Another assault on public schools
BY World's Editorials Writers
Friday, March 08, 2013
3/08/13 at 7:12 AM
Don't be fooled that the so-called "parent trigger" bill that passed the Oklahoma Senate 30-2 this week and is headed for the House is all about reform.
The measure is yet another among multiple assaults on public education in the past two years.
Under Senate Bill 1001, if a school scores a D or an F for at least two years on the state's A-F rating system, 51 percent of the parents could sign a petition to transition that public school into a charter school, explains its author, Sen. David Holt, R-Oklahoma City.
Administrators in school districts with at least 5,000 students in Tulsa and Oklahoma counties could be fired under the measure.
Holt's bill assumes a set of facts not in evidence - that charter schools, each an academic kingdom unto its own, always are superior to any public schools. "They are not," points out Sen. Tom Ivester, D-Sayre. "They are statistically right in line with public schools."

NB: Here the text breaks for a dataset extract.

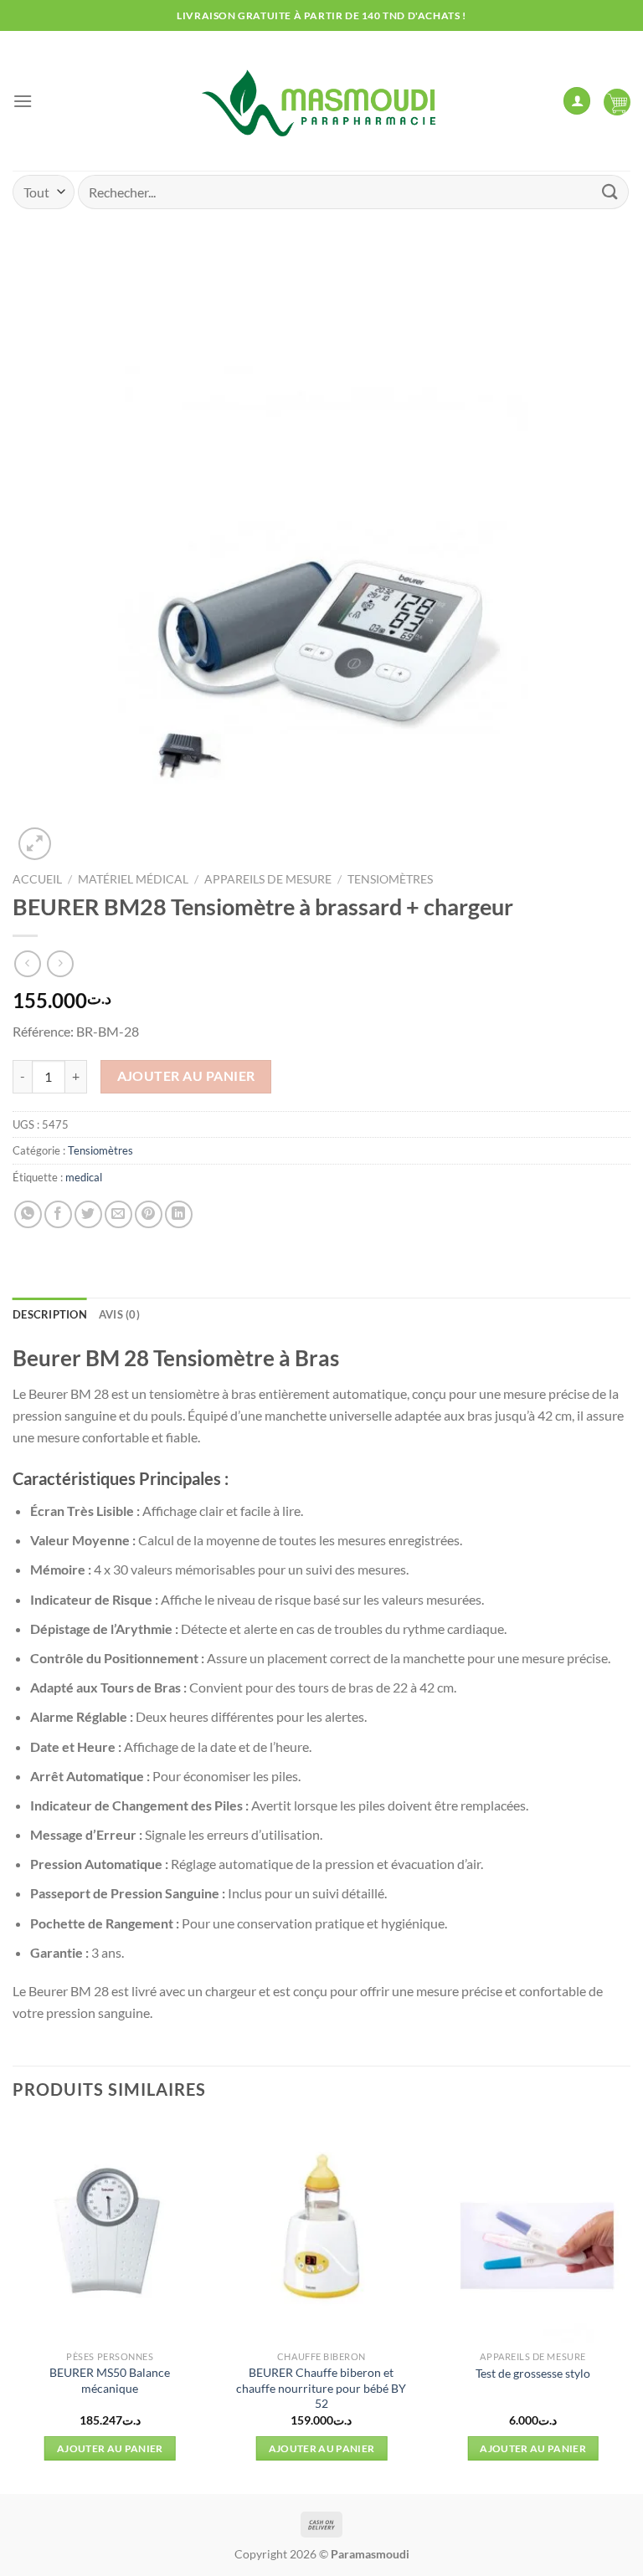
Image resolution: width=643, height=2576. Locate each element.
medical (83, 1177)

In recent years the state Department of Education and the Legislature have enacted various "reforms" aimed at improving low-performing public schools. There's even been a threat that the education department might take over habitually low-performing urban schools.
Lawmakers and Superintendent of Public Instruction Janet Barresi push reforms but they don't wait to see if changes will turn things around in schools whose students face challenges of poverty and crime.
Maybe tomorrow we'll hear yet another recommendation. Why not enroll students in low-performing schools in all those virtual online schools that Barresi finds so attractive? That might be a solution for some students but certainly not for all. The same can be said for converting challenged public schools into charter schools. Change isn't always the best course of action.